Patterns (N Y). 2024 Jun 14;5(6):100971. doi: 10.1016/j.patter.2024.100971.
To make explainable artificial intelligence (XAI) systems trustworthy, understanding harmful effects is important. In this paper, we address an important yet unarticulated type of negative effect in XAI. We introduce explainability pitfalls (EPs), unanticipated negative downstream effects from AI explanations manifesting even when there is no intention to manipulate users. EPs are different from dark patterns, which are intentionally deceptive practices. We articulate the concept of EPs by demarcating it from dark patterns and highlighting the challenges arising from uncertainties around pitfalls. We situate and operationalize the concept using a case study that showcases how, despite best intentions, unsuspecting negative effects, such as unwarranted trust in numerical explanations, can emerge. We propose proactive and preventative strategies to address EPs at three interconnected levels: research, design, and organizational. We discuss design and societal implications around reframing AI adoption, recalibrating stakeholder empowerment, and resisting the "move fast and break things" mindset.
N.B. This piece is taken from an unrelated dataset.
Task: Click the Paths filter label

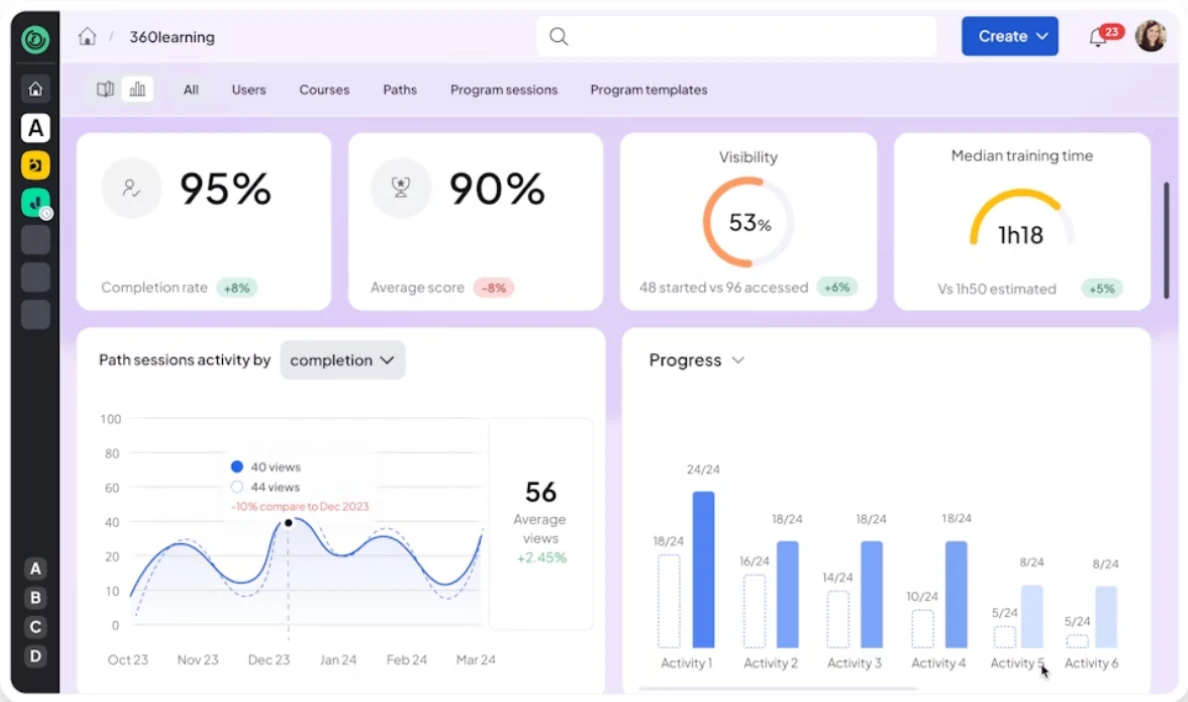Action: coord(399,89)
为了使可解释的人工智能(XAI)系统值得信赖,了解其有害影响至关重要。在本文中,我们探讨了XAI中一种重要但尚未明确阐述的负面影响类型。我们引入了可解释性陷阱(EP),即即使没有操纵用户的意图,人工智能解释也会产生意想不到的负面下游效应。EP与黑暗模式不同,黑暗模式是故意的欺骗行为。我们通过将EP与黑暗模式区分开来,并强调围绕陷阱的不确定性所带来的挑战,来阐述EP的概念。我们通过一个案例研究来定位和实施这一概念,该案例展示了尽管出于善意,但仍可能出现意想不到的负面影响,比如对数值解释的无端信任。我们提出了积极主动的预防策略,以在研究、设计和组织这三个相互关联的层面应对EP。我们讨论了围绕重新构建人工智能应用、重新校准利益相关者赋权以及抵制“快速行动并打破常规”思维模式的设计和社会影响。